Some conclusions can be drawn from Tables 2 and 3 . We can see that RAFF attains its best performance for outlier detection when the number of correct points is not small, even though the percentage of outliers is high. For the exponential and logistic models, we also can see clearly the effect of the multistart strategy in increasing the ratio of identified outliers. In problems with 100 experiments, we observe that in almost all the cases the number of outliers have been overestimated in average: although the ratio of outlier identification is high (FR), the ratio of runs where only the exact outliers have been detected (TR) is very low, being below 20% of the runs. For small test sets, this ratio increases up to 50%, but difficult models, such as the exponential and logistic, have very low ratios. However, as we can observe in Fig. 2, the shape and the parameters of the model are clearly free from the influence of outliers. This observation suggests that maybe the perturbation added to all the values is causing the algorithm to detect correct points as outliers. The effect of the number of multi-start runs linearly increases the runtime of the algorithm, but is able to improve the adjustment, specially for the logistic model. The exponential model has an awkward behavior, where the ER ratio decreases when the number of multi-start runs increases, although the ratio of problems where all the outliers have been detected increases (FR). This might indicate that the tolerance (26) could be improved. We can also observe that the runtime of the exponential model is ten times higher than the other models.
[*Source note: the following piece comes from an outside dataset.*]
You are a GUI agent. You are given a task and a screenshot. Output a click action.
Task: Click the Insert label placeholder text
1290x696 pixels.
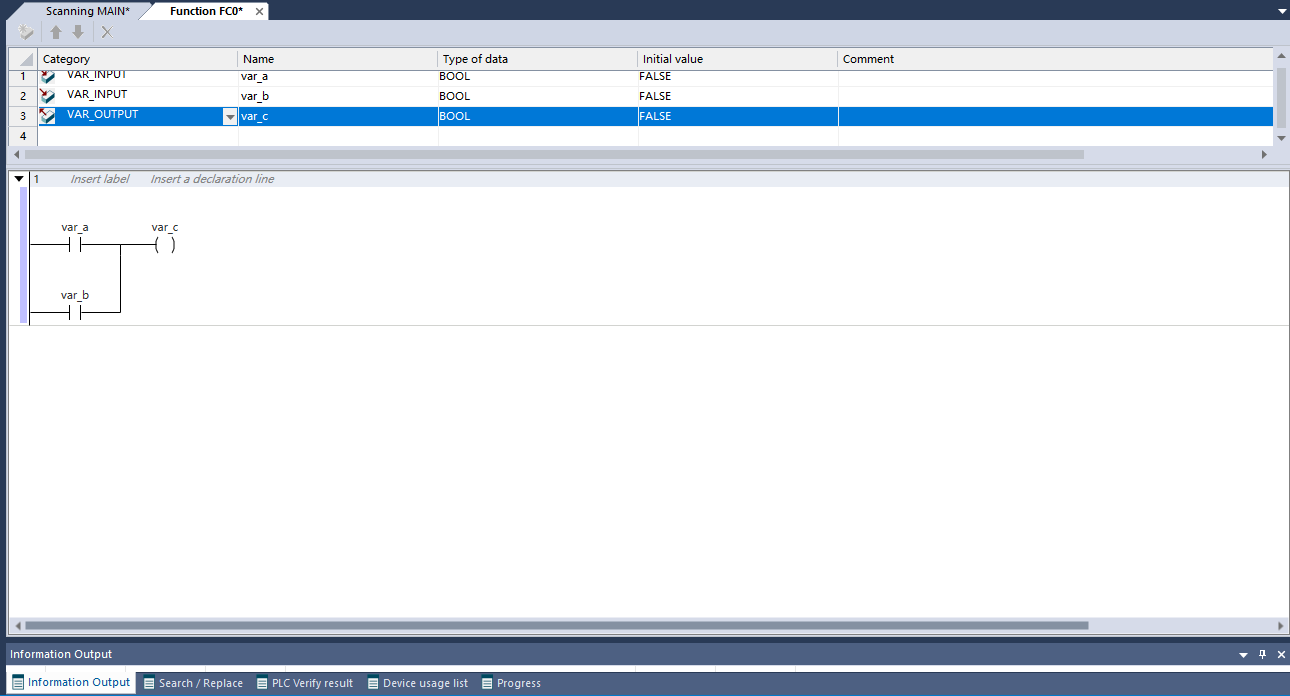99,179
When the size of the problem is multiplied by 10 (from 10 points to 100), we observe that the CPU time is multiplied by 5. This occurs because the time used by communication in the parallel runs is less important for larger datasets. Again, the exponential model is an exception.

Fig. 2
figure 2

Selected instances of test problems with \(r = 100\) and \(p = 90\) and the solutions obtained by RAFF. All the outliers have been correctly identified in those cases (dark/red triangles). Non-outliers are described by circles, where the dark/red ones represent points incorrectly classified as outliers by the algorithm. (Color figure online)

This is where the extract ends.